Alan Clawley on the latest city centre property developments.
It has been announced that the accountancy firm Price Waterhouse Cooper is the first tenant to sign up to occupy Number One Chamberlain Square in Paradise in 2019. But rather than attracting a global corporation to set up its head office as its ‘preferred location’ as Albert Bore had hoped when he first got the idea of redeveloping Paradise Circus, the council will have to be content to have PWC move its existing 1,400 Birmingham staff a few hundred metres from Cornwall Street to Paradise. PWC will only rent the top four and a half floors of the new building leaving the remaining seven and a half without a taker as yet.
PWC will have calculated the precise financial benefit of moving from its present city centre offices when its lease expires but the Council is not likely to disclose the details of the deal despite the involvement of public money. One could guess the figures from the state of the office rental market but as the company is neither down-sizing nor up-sizing we can safely assume that it has been made an offer it can’t refuse to entice it to move to a building that doesn’t yet exist.

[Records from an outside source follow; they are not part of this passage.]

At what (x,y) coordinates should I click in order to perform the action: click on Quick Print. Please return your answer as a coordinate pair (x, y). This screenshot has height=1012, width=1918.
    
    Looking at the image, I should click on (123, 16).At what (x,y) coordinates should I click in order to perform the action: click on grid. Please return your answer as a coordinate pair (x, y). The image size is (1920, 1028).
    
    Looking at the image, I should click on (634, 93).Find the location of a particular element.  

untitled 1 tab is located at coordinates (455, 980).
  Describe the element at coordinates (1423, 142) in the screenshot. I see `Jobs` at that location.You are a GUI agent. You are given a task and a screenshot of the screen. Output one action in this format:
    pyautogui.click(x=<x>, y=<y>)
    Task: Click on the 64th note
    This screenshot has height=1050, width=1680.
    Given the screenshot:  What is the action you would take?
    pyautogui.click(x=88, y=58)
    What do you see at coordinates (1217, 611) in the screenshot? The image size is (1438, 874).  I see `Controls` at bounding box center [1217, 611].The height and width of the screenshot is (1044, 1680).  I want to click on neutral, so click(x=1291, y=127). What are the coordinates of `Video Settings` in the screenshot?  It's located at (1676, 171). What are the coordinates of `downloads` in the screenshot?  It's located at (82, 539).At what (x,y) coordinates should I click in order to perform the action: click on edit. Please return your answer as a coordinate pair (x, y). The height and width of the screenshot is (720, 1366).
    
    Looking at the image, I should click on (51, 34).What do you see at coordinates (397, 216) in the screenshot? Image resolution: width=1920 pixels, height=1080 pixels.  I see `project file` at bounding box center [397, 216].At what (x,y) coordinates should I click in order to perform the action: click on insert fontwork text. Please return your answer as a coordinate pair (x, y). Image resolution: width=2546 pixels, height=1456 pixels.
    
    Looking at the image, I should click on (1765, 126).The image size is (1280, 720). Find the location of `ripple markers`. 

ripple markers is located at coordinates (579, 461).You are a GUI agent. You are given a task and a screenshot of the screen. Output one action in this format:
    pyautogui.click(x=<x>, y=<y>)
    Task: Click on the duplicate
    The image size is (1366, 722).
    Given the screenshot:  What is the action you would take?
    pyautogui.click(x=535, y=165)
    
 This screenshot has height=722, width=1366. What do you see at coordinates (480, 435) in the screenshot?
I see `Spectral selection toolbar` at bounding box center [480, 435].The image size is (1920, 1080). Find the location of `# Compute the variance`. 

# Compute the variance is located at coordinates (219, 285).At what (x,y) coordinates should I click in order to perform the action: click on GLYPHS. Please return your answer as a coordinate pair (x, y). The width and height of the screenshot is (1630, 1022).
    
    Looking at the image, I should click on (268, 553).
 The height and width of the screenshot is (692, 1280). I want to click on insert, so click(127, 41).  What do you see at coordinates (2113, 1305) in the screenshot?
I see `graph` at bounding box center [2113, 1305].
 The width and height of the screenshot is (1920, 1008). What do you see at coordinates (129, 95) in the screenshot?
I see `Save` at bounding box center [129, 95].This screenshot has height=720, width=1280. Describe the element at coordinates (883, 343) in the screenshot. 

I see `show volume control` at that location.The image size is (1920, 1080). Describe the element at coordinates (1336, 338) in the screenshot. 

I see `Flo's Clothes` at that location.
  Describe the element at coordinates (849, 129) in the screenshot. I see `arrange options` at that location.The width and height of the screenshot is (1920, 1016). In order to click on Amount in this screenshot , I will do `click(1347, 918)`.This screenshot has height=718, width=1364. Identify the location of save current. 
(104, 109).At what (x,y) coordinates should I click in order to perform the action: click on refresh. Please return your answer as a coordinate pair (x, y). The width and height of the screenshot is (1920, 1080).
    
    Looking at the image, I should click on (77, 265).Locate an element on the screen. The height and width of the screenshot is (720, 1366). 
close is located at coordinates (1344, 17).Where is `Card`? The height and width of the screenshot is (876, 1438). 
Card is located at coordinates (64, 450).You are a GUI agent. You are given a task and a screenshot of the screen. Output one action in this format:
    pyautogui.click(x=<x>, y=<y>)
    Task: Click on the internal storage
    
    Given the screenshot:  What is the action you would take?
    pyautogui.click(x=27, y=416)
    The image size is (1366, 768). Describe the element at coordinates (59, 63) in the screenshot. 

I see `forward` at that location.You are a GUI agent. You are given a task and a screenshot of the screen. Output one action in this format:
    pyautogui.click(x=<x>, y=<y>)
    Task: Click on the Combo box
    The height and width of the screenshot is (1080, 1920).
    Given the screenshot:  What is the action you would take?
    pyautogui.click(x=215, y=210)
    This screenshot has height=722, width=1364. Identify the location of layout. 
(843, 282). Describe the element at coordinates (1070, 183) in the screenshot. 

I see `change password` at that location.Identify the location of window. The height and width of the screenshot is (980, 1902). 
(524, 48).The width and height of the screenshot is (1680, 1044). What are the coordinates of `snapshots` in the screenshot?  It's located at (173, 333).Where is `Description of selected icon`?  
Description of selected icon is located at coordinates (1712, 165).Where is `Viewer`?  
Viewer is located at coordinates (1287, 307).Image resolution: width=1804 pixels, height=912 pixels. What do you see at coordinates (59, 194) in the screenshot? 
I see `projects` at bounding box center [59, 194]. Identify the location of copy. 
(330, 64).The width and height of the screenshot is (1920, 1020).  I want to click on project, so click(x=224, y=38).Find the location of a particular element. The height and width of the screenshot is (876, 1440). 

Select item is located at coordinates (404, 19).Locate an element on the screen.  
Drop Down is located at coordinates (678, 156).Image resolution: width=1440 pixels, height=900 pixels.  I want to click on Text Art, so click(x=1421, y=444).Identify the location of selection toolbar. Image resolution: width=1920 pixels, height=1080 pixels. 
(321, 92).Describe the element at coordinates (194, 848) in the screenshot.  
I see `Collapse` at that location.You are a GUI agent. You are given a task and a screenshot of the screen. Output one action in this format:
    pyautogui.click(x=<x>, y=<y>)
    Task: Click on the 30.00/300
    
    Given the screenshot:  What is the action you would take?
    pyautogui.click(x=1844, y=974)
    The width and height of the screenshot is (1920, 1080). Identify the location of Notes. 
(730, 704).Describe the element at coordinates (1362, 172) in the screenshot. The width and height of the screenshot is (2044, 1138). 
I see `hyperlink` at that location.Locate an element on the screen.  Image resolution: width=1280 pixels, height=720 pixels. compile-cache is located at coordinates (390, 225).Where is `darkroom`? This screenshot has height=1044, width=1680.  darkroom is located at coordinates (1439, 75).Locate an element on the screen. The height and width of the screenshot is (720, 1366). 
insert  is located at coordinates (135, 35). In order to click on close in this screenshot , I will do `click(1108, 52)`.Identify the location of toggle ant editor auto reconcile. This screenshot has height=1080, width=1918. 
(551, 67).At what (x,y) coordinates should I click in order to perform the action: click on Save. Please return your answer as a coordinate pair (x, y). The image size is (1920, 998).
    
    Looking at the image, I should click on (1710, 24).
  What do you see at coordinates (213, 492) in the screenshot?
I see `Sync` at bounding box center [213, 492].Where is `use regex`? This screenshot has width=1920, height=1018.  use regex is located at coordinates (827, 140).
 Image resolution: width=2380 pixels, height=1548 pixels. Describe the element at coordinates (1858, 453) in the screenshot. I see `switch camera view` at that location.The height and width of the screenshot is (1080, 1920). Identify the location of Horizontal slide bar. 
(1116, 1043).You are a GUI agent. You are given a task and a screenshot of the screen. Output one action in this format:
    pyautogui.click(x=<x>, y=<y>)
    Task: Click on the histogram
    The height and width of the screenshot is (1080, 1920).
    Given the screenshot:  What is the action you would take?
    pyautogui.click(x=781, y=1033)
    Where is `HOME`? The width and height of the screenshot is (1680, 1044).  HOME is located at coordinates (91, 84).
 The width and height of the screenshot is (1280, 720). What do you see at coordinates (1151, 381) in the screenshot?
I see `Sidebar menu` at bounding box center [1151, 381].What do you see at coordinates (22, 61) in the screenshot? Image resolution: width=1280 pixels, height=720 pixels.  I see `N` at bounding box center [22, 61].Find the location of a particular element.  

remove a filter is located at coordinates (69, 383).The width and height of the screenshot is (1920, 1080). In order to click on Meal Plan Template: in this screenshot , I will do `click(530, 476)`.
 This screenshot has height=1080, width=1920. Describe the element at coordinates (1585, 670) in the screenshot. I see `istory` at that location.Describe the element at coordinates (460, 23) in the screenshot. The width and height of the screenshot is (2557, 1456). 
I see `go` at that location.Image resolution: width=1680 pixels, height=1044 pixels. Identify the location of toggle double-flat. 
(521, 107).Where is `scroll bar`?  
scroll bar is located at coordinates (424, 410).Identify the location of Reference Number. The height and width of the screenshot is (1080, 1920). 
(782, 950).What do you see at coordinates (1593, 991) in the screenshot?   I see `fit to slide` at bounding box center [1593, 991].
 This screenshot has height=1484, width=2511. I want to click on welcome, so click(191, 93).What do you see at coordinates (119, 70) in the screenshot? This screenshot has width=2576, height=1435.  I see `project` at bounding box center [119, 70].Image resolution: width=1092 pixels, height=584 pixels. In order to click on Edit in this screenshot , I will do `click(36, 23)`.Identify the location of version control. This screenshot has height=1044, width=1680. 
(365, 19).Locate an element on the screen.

Paradise is one of the City Centre Enterprise Zones set up by the Greater Birmingham and Solihull Local Enterprise Partnership. One of the first decisions of this democratically unaccountable organisation run by businessmen was to release funding of £61 million to pay the Argent to reduce all the buildings in Paradise Circus to rubble and to needlessly divert traffic round one side of the roundabout. There are also financial advantages to business when they locate in a Regeneration Zone.
In May 2014 the Chancellor announced in his Budget that the deadline for accessing business rate discounts and enhanced capital allowance on Enterprise Zones would be extended by three years. This means that businesses have until March 2018 to locate in an EZ to be able to access business rate discounts which could be worth £275,000 per business over 5 years. It would be most surprising if PWC were to miss out on this. Is it beating the deadline by signing a tenancy agreement in 2016?
The fact that the first tenants of Paradise are merely moving from just down the road is not only an indictment of Albert Bore’s ‘global repositioning’ concept that he used to justify the demolition of the Central Library and the huge publicly-funded cost of relocation, but it flouts the spirit if not the letter of the EZ policy. The failure to get planning permission for one or more very tall towers on the site further invalidates his original concept. So whilst Number One has been designed by a top London architect Eric Parry it is neither very tall, iconic or even memorable. A global headquarters building would have to be all of these things.
Enterprise Zones are meant to stimulate much-needed economic regeneration in areas that have suffered dramatic decline over many years. They are not meant to encourage highly profitable businesses to move from one set of satisfactory premises to similar premises in the Zone. Moving from Cornwall Street to Paradise will not help PWC to run its business more efficiently or effectively nor will it regenerate Paradise Circus. But it will help PWC to make more profit, at least in the short term. And for now, the developers can breathe a sigh of relief and hope that others will follow in its footsteps.